- _WHAT NEEDS TO BE DONE_:
Each line from the one holding "This screenshot has height=2342, width=1082." through the end of the records should be returned exactly, while pictures are skipped.

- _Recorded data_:
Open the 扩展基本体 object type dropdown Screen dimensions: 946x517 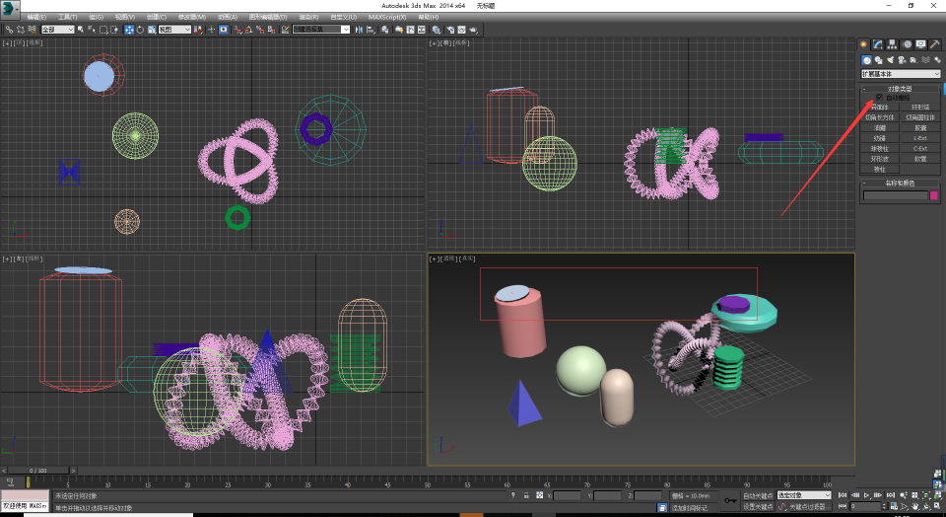tap(901, 73)
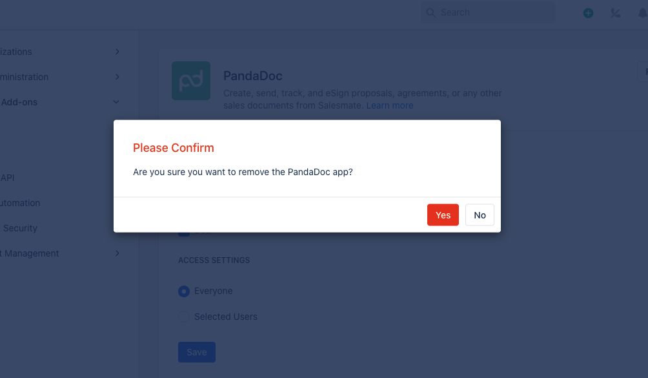Open the Automation sidebar item
The image size is (648, 378).
click(20, 203)
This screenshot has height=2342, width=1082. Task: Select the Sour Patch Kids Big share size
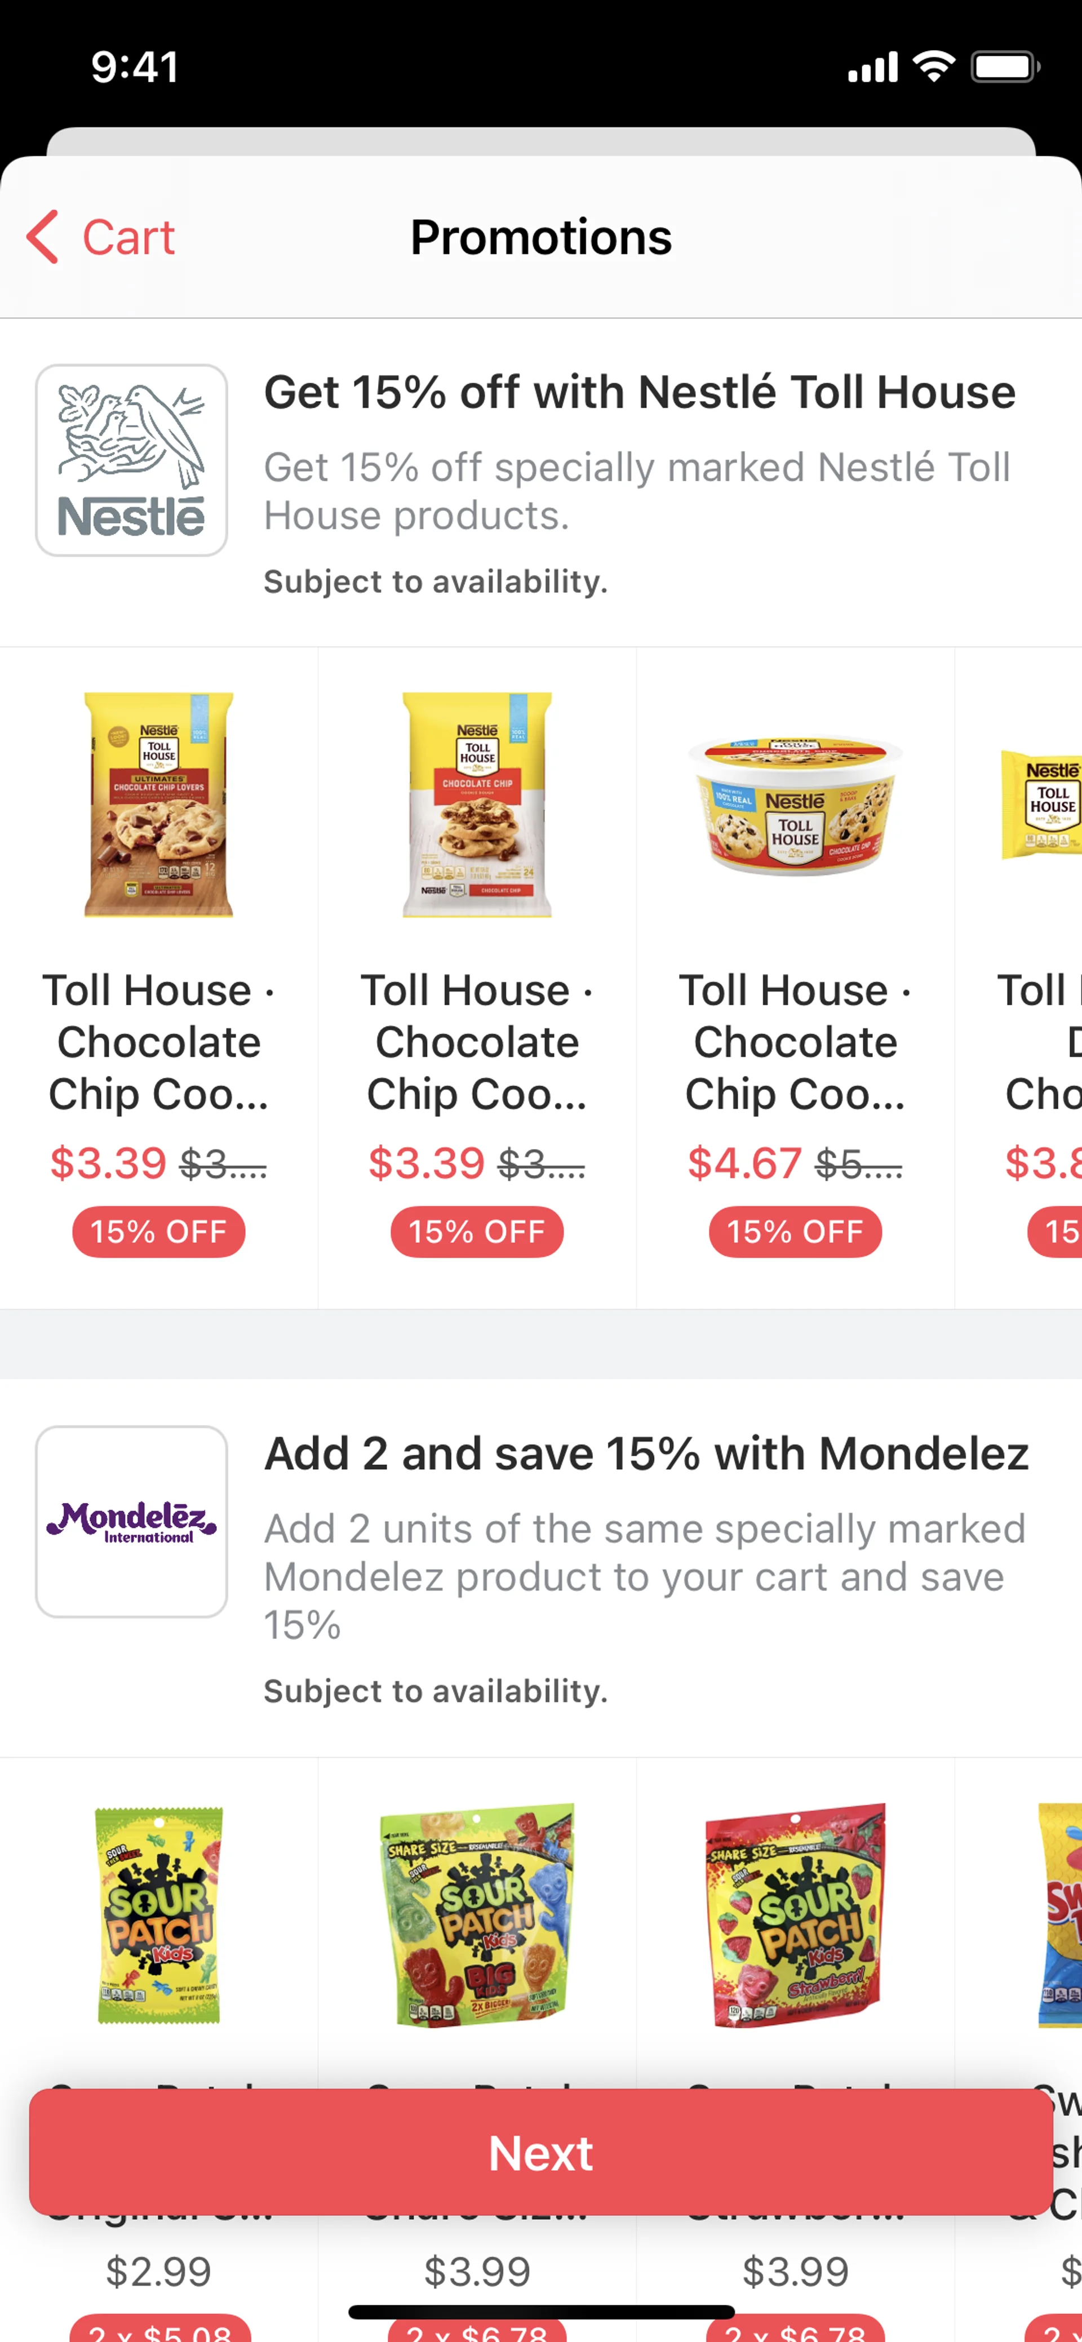(477, 1915)
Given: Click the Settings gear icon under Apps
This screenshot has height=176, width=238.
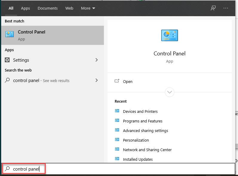Looking at the screenshot, I should [7, 60].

- _RESPONSE FOR THIS EXERCISE_:
This screenshot has height=2342, width=1082. Task: Select the Sour Patch Kids Big share size
(477, 1915)
Given: Click the Settings gear icon under Apps
This screenshot has height=176, width=238.
Looking at the screenshot, I should [7, 60].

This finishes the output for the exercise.